Balanced on swaying poles, a trio of scaffolders in Hong Kong cling to a Tinkertoy-like construction of bamboo sticks.
They joke and curse, apparently ignoring that fact that they are perched some thirty stories above the pavement.
The men are working on a sheath of bamboo covering the Western Harbour Centre skyscraper from the ground, all the way up to the base of a radio tower on its roof. It is constructed of long, slender bamboo poles lashed together with nylon strips.
Hong Kong's bamboo spidermen
The work crew is clearly accustomed to the vertigo-inducing view. "Its almost 11:30. Let's have lunch in a few minutes, cool?" one of the crew shouts.
On one side, he overlooks the shimmering waters of Victoria Harbour, on the other, mountains coated with tropical greenery. Sandwiched in between are urban canyons of glass and steel towers.
Other buildings in the skyline also bristle with bamboo exo-skeletons, evidence of more construction projects. This is how the city's tallest towers are built and repaired.
An ancient building technique
"Bamboo scaffolding is an art," says Chan Siu Fan, owner of Chan's Scaffolding Works Ltd. In fact, it's a technique with roots that go back thousands of years in China.
Many Asian countries still use the ancient method to scale the soaring heights of modern architecture.
Bamboo is technically the largest member of the grass family.
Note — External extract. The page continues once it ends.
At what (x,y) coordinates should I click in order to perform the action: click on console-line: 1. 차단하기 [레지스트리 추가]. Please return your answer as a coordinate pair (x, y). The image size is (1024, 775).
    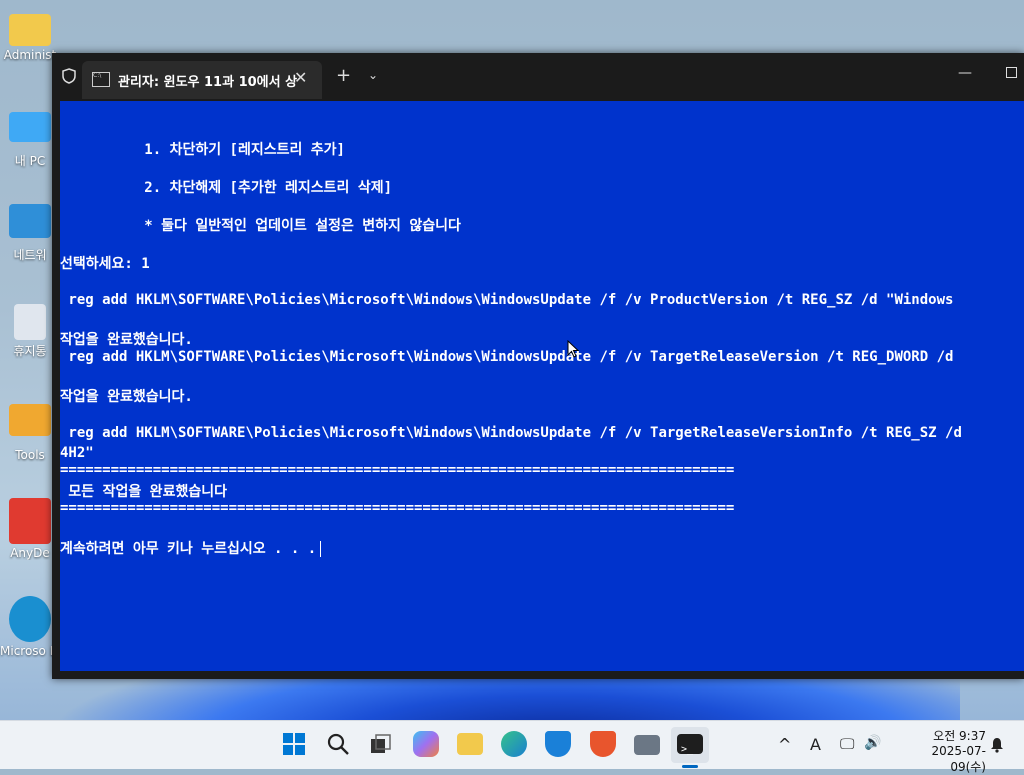
    Looking at the image, I should click on (202, 150).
Those who work with the plant's hollow tubes insist it is lighter, cheaper and more flexible than the metal scaffolding typically used in construction elsewhere.
"There is a saying in Chinese, 'we would rather have no meat at home but we must have bamboo,'" says Wan Chi-leung, an instructor and "master" at a bamboo scaffolding school run by Hong Kong's Construction Industry Council.
Riding the bamboo
Wan watches as several of his students construct a four-story network of scaffolding. Some of them work in an almost upside down position while fastening new poles of bamboo.
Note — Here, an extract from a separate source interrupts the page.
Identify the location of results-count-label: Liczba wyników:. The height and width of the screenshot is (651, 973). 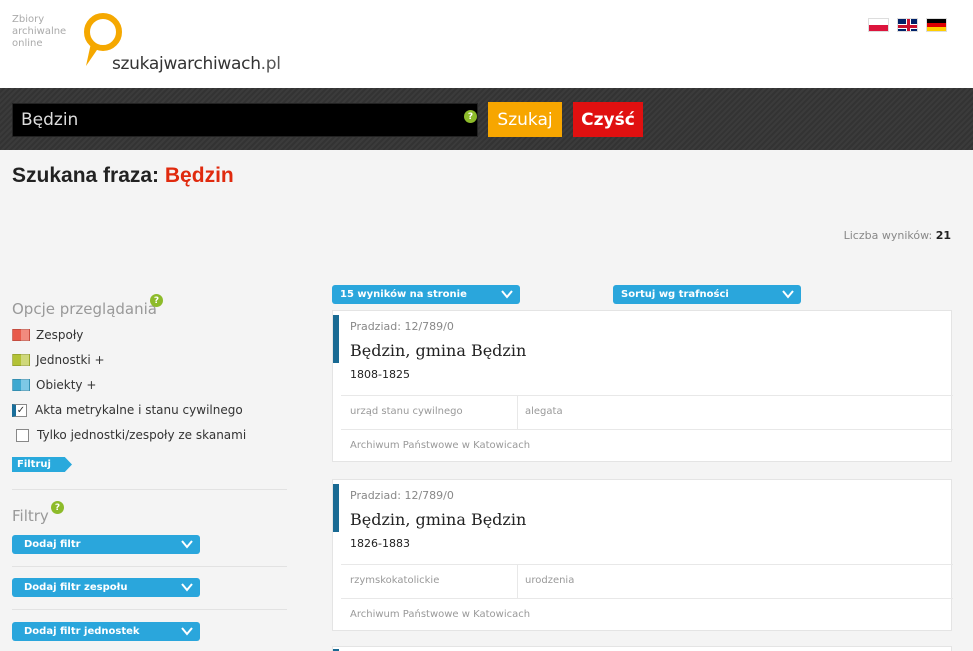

Since their hands need to be free to tie knots and trim tubes with saws, the crew rely heavily on their legs and feet to cling to the structures.
"I'm making them practice their footwork," says Master Wan. "At the beginning it hurts a bit, but slowly they'll forget."
Wan refers to this technique, which involves keeping an ankle locked around a pole as "riding the bamboo."
One of the students laboring on site is Isaac Lai. He quit his job as an elevator repairmen, attracted by the starting salary of some 700 Hong Kong dollars a day [around 90 US dollars].
"I'm not worried about there being no jobs for bamboo scaffolders," he says.
The types of acrobatics students like Lai are learning, combined with modern safety devices like helmets and harnesses, are eventually used at dizzying heights.
Master Wan says his record altitude on a scaffold is 80 stories. "I saw a lot of clouds from up there," he says.